26 En de jongeling Samuel nam toe, en werd groot en aangenaam beide bij den HEERE en ook bij de mensen.
And the child Samuel grew on, and increased in favor both with Jehovah, and also with men.
27 En er kwam een man Gods tot Eli, en zeide tot hem: Zo zegt de HEERE: Heb Ik Mij klaarlijk geopenbaard aan het huis uws vaders, toen zij in Egypte waren, in het huis van Farao?
And there came a man of God to Eli, and said to him, Thus says Jehovah, Did I reveal myself to the house of thy father when they were in Egypt in bondage to Pharaoh's house?
28 En Ik heb hem uit alle stammen van Israel Mij ten priester verkoren, om te offeren op Mijn altaar, om het reukwerk aan te steken, om den efod voor Mijn aangezicht te dragen; en heb aan het huis uws vaders gegeven al de vuurofferen van de kinderen Israels.
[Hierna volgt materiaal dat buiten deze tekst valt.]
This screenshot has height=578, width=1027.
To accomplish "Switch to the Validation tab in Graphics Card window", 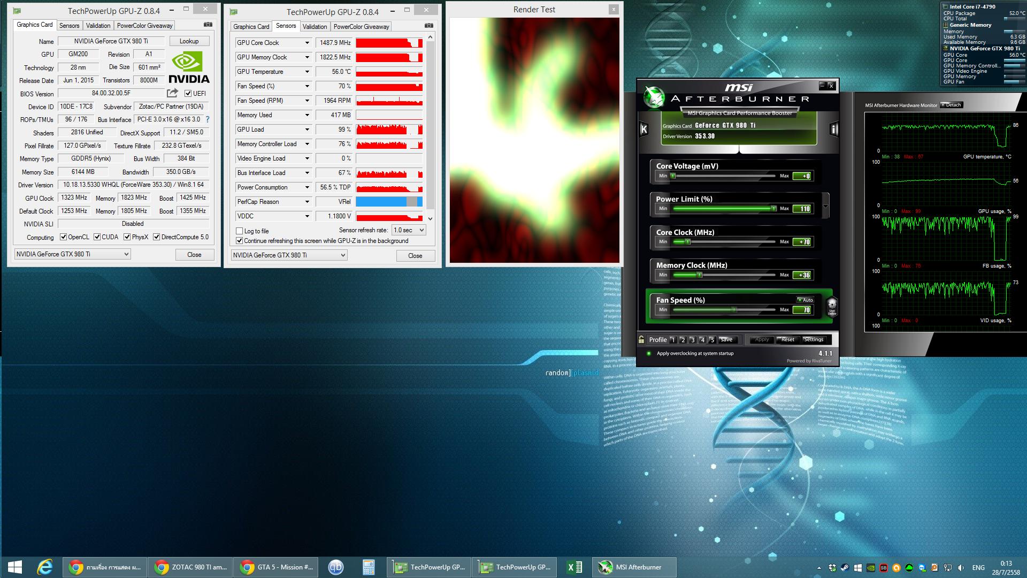I will (x=98, y=26).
And did I choose him out of all the tribes of Israel to be my priest, to go up to my altar, to burn incense, to wear an ephod before me? And did I give to the house of thy father all the offerings of the sons of Israel made by fire?
29 Waarom slaat gijlieden achteruit tegen Mijn slachtoffer, en tegen Mijn spijsoffer, hetwelk Ik geboden heb in de woning; en eert uw zonen meer dan Mij, dat gijlieden u mest van het voornaamste van alle spijsoffers van Mijn volk Israel?
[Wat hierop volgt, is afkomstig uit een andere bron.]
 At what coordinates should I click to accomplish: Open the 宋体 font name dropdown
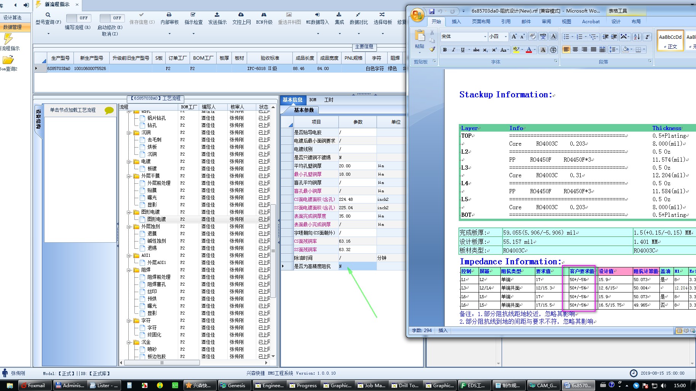point(485,37)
Why do ye kick at my sacrifice and at my offering, which I have commanded in my habitation, and honor thy sons above me, to make yourselves fat with the chief of all the offerings of Israel my people?
30 Daarom spreekt de HEERE, de God Israels: Ik had wel klaarlijk gezegd: Uw huis en uws vaders huis zouden voor Mijn aangezicht wandelen tot in eeuwigheid; maar nu spreekt de HEERE: Dat zij verre van Mij; want die Mij eren, zal Ik eren, maar die Mij versmaden, zullen licht geacht worden.
Therefore Jehovah, the God of Israel, says, I said indeed that thy house, and the house of thy father, should walk before me forever, but now Jehovah says, Be it far from me, for those who honor me I will honor, and those who despise me shall be lightly esteemed.
31 Zie, de dagen komen, dat Ik uw arm zal afhouwen, en den arm van uws vaders huis, dat er geen oud man in uw huis wezen zal.
Behold, the days come, that I will cut off thine arm, and the arm of thy father's house, that there shall not be an old man in thy house.
32 En gij zult aanschouwen de benauwdheid der woning Gods, in plaats van al het goede, dat Hij Israel zou gedaan hebben; en er zal te genen dage een oud man in uw huis zijn.
And thou shall see an enemy in my habitation, in all that I shall give Israel, and there shall not be an old man in thy house forever.
33 Doch de man, dien Ik u niet zal uitroeien van Mijn altaar, zou zijn om uw ogen te verteren, en om uw ziel te bedroeven; en al de menigte uws huizes zal sterven, mannen geworden zijnde.
And the man of thine, whom I shall not cut off from my altar, shall be to consume thine eyes, and to grieve thy heart. And all the increase of thy house shall die in the flower of their age.
34 Dit nu zal u een teken zijn, hetwelk over uw beide zonen, over Hofni en Pinehas, komen zal: op een dag zullen zij beiden sterven.
And this shall be the sign to thee, that shall come upon thy two sons, on Hophni and Phinehas: In one day they shall die, both of them.
35 En Ik zal Mij een getrouwen priester verwekken; die zal doen, gelijk als in Mijn hart en in Mijn ziel zijn zal; dien zal Ik een bestendig huis bouwen, en hij zal altijd voor het aangezicht Mijns Gezalfden wandelen.
And I will raise up for me a faithful priest who shall do according to that which is in my heart and in my mind. And I will build for him a sure house, and he shall walk before my anointed forever.
36 En het zal geschieden, dat al wie van uw huis zal overig zijn, zal komen, om zich voor hem neder te buigen voor een stukje gelds, en een bolle broods, en zal zeggen: Neem mij toch aan tot enige priesterlijke bedienig, dat ik een bete broods moge eten.
And it shall come to pass, that everyone who is left in thy house shall come and bow down to him for a piece of silver and a loaf of bread, and shall say, Put me, I pray thee, into one of the priests' offices that I may eat a morsel of bread.